SOURCE DATA:
* * *
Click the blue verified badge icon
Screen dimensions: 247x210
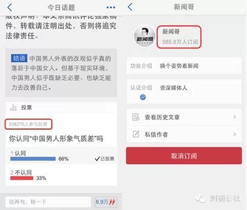143,97
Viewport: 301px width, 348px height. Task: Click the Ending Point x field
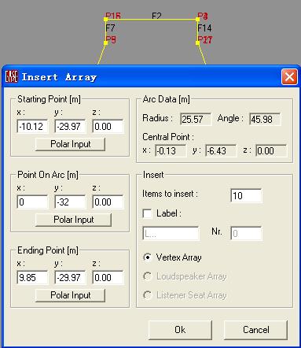[32, 278]
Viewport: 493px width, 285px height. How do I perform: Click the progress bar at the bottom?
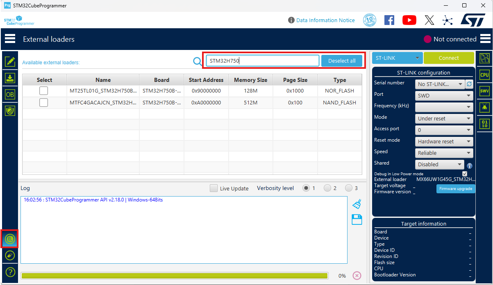pos(174,276)

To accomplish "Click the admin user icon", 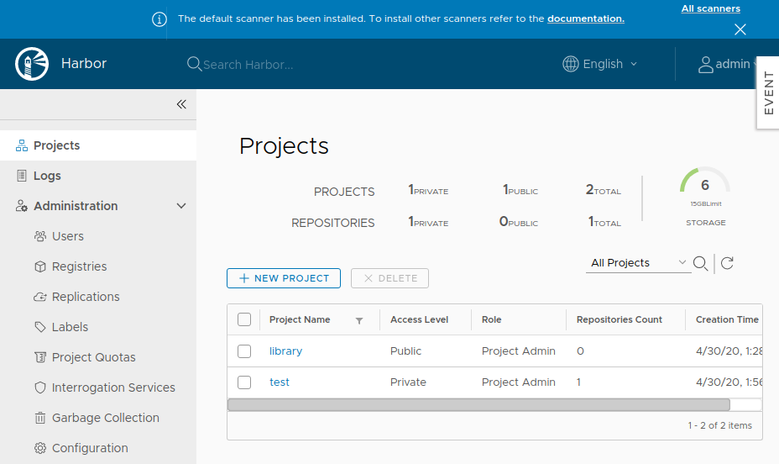I will [x=705, y=64].
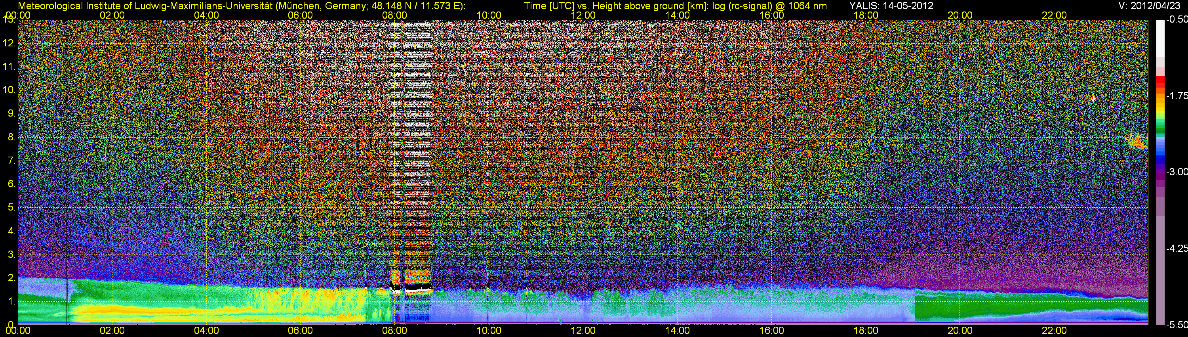Click the orange cloud echo near 8 km
1188x337 pixels.
pyautogui.click(x=1138, y=142)
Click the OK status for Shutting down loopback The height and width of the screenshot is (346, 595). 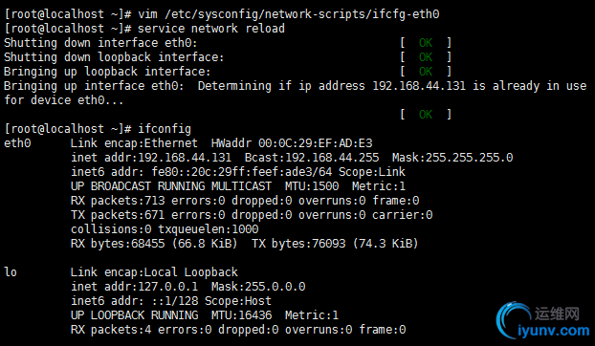(x=426, y=57)
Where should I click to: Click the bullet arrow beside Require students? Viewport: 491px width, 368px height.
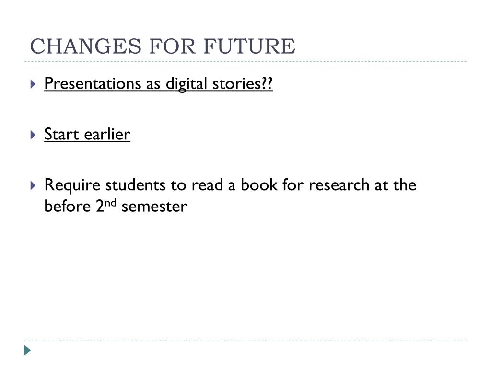tap(33, 185)
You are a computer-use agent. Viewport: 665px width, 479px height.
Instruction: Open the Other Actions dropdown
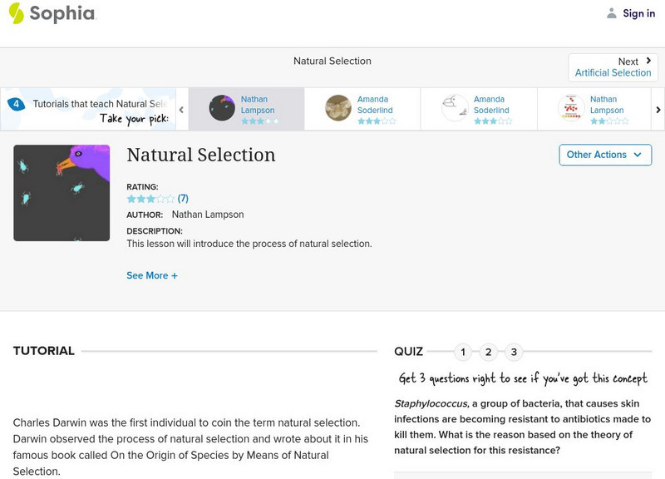(604, 155)
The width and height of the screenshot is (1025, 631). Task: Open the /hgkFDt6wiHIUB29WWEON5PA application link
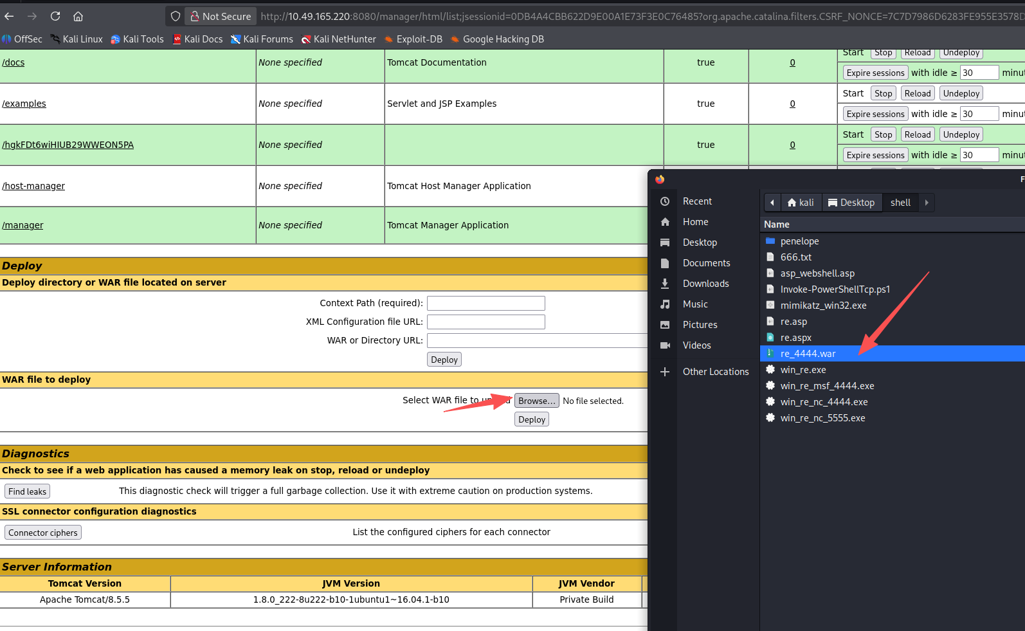pyautogui.click(x=68, y=145)
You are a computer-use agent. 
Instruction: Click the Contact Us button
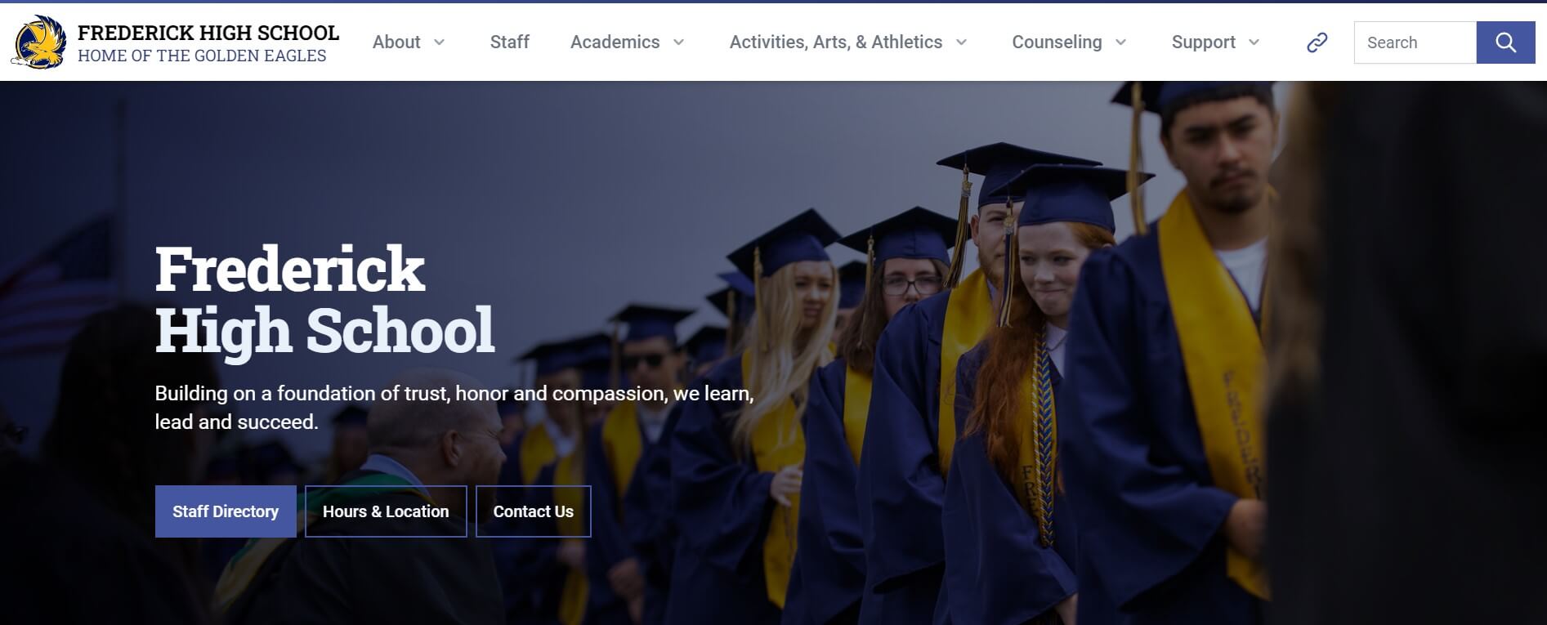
* * *
WORK INSTRUCTIONS: Work out how many lines of the preceding data contain the word "agent". Reply with that number only.

WRITTEN SOLUTION: 2